Gabrielle L’Hirondelle Hill at MoMA – The Museum of Modern Art


In 1941, the exhibition “Indian Art of the United States” filled New York’s Museum of Modern Art with Indigenous works in order to transform their status from curios or ethnographic specimens to fine art. Eighty years later, the Métis artist Gabrielle L’Hirondelle Hill had a double-height wall in MoMA rubbed down with fresh tobacco leaf—when I was there, a few sweet-smelling particulates escaped the gallery’s filters and lingered in the air. Hill’s exhibition, her first solo institutional presentation in the United States, is also the first by an Indigenous woman at the museum’s Fifty-Third Street location. Tobacco is her primary theme and material, and here she stuffs, sews, and infuses it into collages and soft sculptures that intertwine the plant’s contrasting meanings within colonial and Indigenous value systems.

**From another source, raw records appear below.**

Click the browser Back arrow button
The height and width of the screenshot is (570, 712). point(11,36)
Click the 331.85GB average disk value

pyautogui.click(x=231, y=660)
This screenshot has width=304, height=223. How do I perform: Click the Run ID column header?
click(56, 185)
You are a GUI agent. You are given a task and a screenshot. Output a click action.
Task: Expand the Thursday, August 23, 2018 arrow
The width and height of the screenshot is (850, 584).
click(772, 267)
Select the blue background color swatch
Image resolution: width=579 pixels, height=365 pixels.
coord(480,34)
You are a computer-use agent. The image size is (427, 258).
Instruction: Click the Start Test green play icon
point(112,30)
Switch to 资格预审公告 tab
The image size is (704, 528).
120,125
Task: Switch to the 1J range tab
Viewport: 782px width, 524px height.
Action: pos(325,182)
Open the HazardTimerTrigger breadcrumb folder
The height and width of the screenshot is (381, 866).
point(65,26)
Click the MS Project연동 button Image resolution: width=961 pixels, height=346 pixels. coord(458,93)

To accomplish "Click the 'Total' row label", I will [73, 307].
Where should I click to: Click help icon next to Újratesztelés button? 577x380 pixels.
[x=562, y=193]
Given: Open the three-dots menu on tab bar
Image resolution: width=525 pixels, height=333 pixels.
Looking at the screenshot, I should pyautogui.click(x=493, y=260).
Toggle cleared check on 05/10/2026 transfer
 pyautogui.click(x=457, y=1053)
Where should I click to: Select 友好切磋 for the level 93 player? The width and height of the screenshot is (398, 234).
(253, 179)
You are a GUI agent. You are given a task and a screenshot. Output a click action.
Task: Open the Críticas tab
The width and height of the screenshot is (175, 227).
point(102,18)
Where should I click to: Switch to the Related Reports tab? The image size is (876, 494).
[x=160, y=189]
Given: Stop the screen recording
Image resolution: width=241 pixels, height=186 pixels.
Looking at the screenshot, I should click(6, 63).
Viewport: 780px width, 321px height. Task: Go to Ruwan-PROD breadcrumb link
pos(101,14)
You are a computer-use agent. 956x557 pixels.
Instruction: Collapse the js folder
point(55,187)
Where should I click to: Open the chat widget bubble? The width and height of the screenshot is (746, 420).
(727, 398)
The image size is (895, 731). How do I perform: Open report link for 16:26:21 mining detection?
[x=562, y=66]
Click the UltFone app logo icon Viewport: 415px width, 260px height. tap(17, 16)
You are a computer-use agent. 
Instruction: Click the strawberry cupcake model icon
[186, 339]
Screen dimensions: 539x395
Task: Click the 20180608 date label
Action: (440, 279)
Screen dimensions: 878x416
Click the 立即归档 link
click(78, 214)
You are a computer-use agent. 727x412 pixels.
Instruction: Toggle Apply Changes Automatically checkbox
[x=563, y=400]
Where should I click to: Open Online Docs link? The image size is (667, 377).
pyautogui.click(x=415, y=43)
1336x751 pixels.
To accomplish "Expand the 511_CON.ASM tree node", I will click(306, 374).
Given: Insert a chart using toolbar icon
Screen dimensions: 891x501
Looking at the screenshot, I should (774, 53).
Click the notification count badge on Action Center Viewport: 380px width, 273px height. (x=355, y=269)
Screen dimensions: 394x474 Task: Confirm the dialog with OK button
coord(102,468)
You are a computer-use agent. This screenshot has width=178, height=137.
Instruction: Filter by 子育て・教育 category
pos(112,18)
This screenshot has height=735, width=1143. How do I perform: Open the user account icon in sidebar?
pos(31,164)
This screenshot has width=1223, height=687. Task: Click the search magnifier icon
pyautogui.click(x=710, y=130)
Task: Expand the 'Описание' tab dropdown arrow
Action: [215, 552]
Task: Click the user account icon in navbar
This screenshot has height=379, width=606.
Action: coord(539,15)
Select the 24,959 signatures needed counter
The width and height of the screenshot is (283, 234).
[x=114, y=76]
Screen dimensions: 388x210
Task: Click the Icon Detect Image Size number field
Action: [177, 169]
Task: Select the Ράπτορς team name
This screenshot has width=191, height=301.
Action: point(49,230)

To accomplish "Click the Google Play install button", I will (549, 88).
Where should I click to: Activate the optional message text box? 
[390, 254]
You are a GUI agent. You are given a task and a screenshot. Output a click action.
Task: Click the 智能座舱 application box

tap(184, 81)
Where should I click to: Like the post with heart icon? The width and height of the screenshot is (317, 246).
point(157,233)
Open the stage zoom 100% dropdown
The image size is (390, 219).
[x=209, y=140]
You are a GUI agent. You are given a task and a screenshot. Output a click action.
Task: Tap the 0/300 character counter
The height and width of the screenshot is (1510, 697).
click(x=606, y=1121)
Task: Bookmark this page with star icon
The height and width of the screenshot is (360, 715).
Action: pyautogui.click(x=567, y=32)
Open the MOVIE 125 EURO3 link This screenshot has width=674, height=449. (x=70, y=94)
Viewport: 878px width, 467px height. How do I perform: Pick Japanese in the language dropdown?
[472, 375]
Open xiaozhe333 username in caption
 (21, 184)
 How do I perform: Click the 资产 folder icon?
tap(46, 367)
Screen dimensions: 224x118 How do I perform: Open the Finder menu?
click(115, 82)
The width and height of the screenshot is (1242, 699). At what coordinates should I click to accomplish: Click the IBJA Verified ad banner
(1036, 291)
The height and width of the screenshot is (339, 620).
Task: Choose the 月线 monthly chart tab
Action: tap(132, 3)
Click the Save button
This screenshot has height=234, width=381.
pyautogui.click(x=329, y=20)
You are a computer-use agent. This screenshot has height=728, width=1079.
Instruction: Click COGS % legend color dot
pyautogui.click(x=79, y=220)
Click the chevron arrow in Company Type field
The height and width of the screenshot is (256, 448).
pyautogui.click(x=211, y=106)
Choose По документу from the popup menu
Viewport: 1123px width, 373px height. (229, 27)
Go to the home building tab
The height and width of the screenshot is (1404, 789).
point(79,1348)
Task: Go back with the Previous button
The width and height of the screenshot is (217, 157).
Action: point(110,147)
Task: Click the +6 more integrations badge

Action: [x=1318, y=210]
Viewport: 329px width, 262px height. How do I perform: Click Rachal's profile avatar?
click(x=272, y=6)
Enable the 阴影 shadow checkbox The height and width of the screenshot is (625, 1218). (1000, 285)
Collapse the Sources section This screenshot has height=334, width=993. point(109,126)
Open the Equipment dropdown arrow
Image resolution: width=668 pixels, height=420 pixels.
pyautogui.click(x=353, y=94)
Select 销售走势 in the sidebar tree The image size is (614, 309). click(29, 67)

Five large flags—two of which, Disintegration and Dispersal, both 2019, are sewn from dried and cracking tobacco leaves—gesture toward recognizing Indigenous sovereignty. The flags’ proportions are based on those of the US dollar bill and call to mind tobacco notes, which were among the earliest forms of paper currency in the British North American colonies. Hill emphasizes the economic and political histories of the plant over its ceremonial and spiritual uses, but the artist also examines her medium’s role within alternative Indigenous economic systems rooted in kinship, exchange, and gifting. Thirteen of Hill’s Spell drawings, which she began making in 2018, are coated in tobacco-infused Crisco and adorned with various items, including magazine cutouts, charms, and wildflowers; the artist has given some of these pieces to friends and used others for trade. Two pairs of nylons packed with ground tobacco, Exchange and Kiss, both 2019, are arranged like kneeling human legs on plinths. A group of rabbit sculptures has been created from similar materials: Some of them have beer-can tabs for eyes, and one even has a cigarette spine. Rabbits have often been used to represent women in overtly sexualized ways (think of the terms ski bunny and beach bunny, or the Playboy brand), but for Hill they symbolize the labor of reproduction and fecundity. By referencing Indigenous life ways in these sculptures—such as rabbit trapping, which tends to be characterized as female work within Indigenous communities—Hill honors economic models that are expansive, generous, and powerful.